Los teléfonos, melódicas sirenas
entrecortadas que dibujaban nombres y palabras en el límpido espacio de las mañanas
o el más íntimo y recogido espacio de la tarde, cuando la imaginación se
desborda y las horas se detienen en un
extraño lapso de luz que nadie comprende…
Los teléfonos, con ese timbre
intermitente y rugoso, dilatado, arrastrando a veces entre silencios excesivos esa nota de probable dolor… por una llamada equivocada…
Ellos, que han podido iluminar fugazmente el
mundo, sí, tan sólo por el instante de una voz escuchada; ellos, iluminando por
unos minutos los domésticos cielos tal limitados y acotados, sí, por dónde el
pensamiento va y viene, duda, se detiene, retrocede o estremece.

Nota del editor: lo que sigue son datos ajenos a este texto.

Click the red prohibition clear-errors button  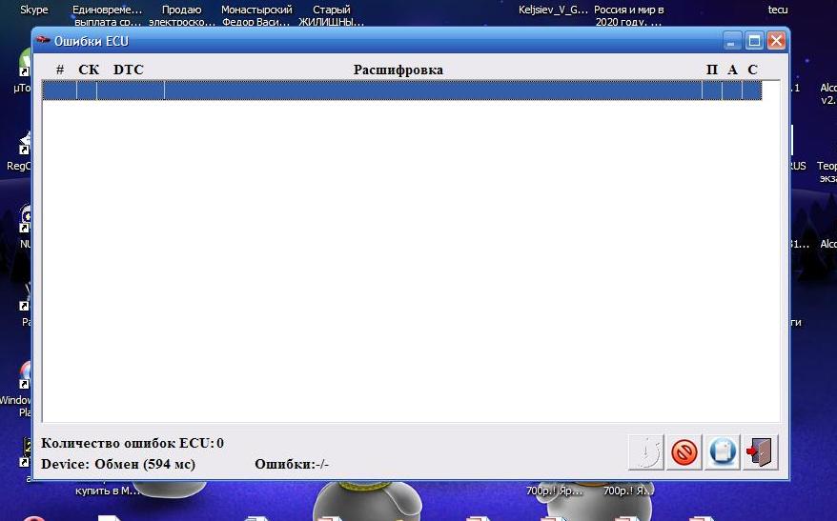[684, 451]
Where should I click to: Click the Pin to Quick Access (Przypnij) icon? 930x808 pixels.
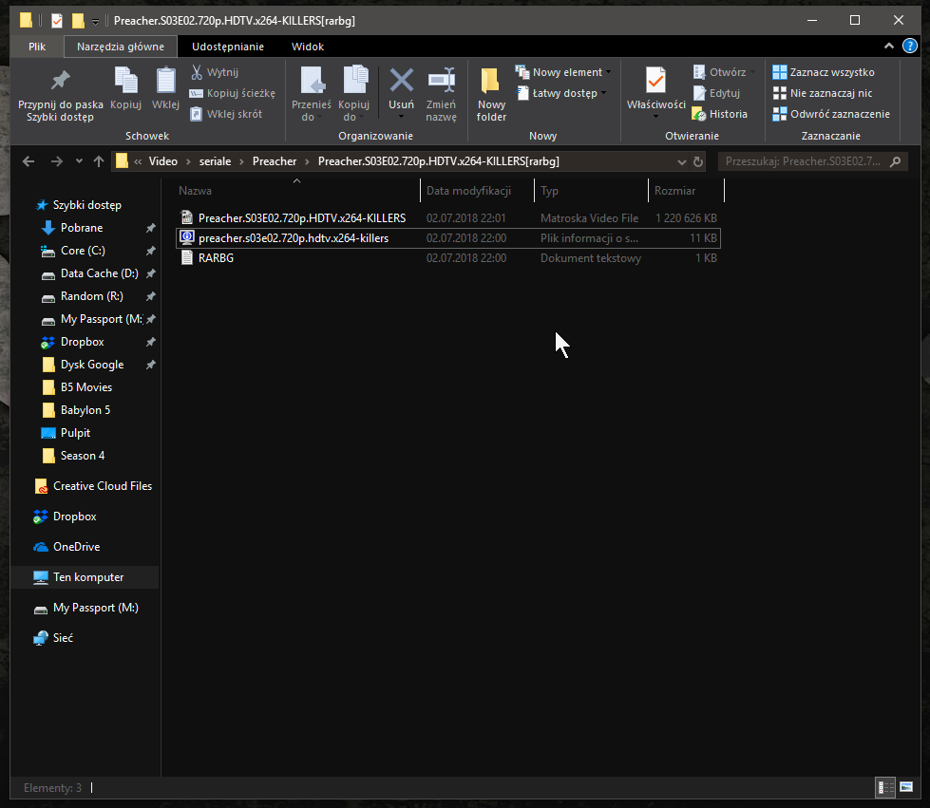point(60,82)
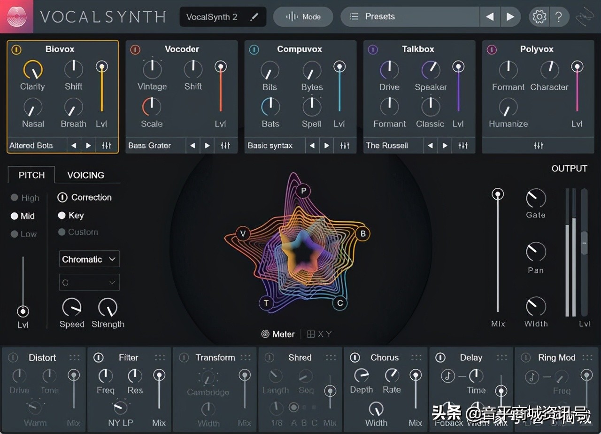The width and height of the screenshot is (601, 434).
Task: Click the pencil icon to rename preset
Action: point(254,17)
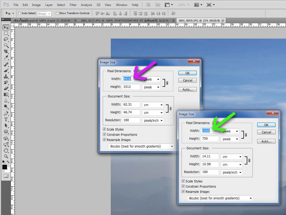This screenshot has width=286, height=215.
Task: Choose the Eraser tool
Action: point(6,88)

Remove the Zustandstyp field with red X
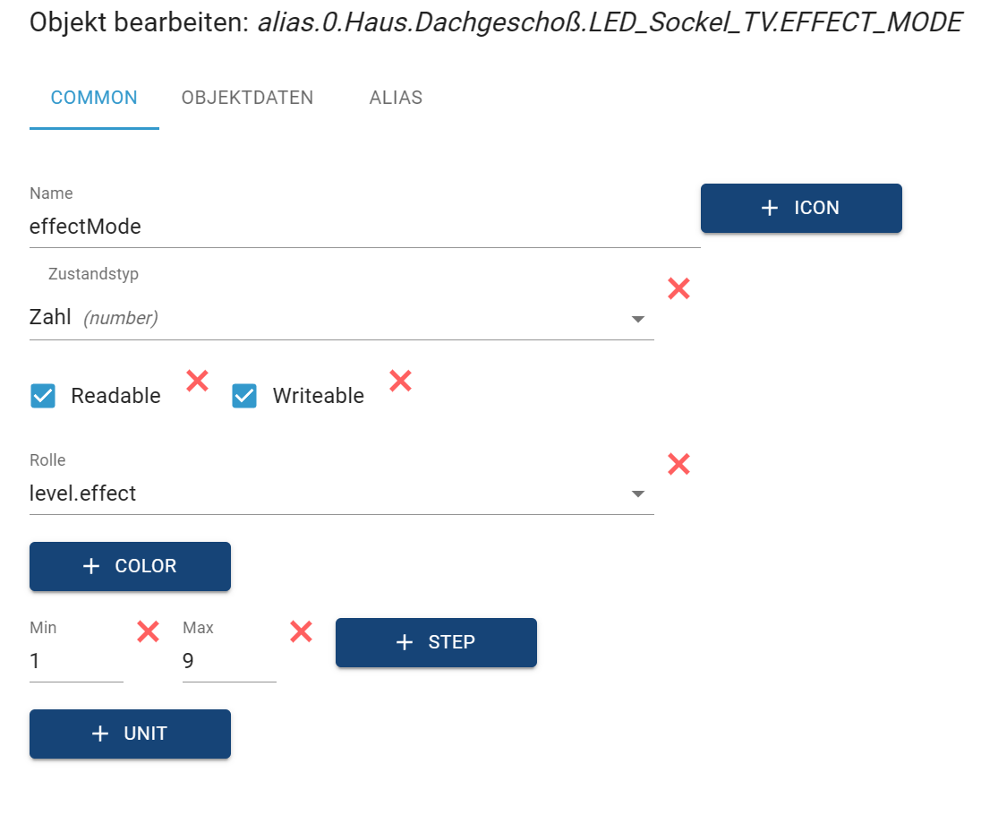pos(678,288)
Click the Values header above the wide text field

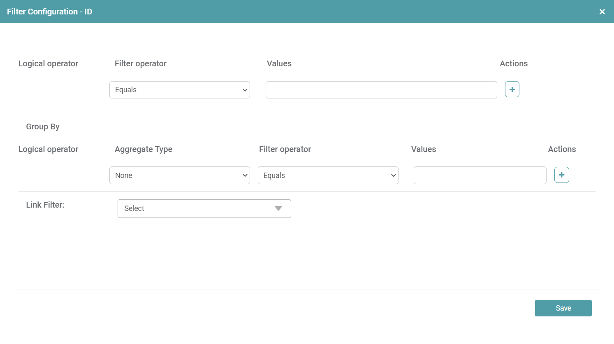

Ahora, ya me da igual el sonido que
tenga el teléfono (quién lo hubiera pensado…), el caso es que de vez en cuando
suene y, tras el misterio de la línea al otro lado, una voz grata y pausada,
haga detener, de nuevo, el aparentemente implacable curso de las horas.
El ángel desconocido, 1992. Óleo sobre lienzo, 60 x 73 cm. Una de las obras expuestas, en estos días, en la planta calle del Estudio de Caspe.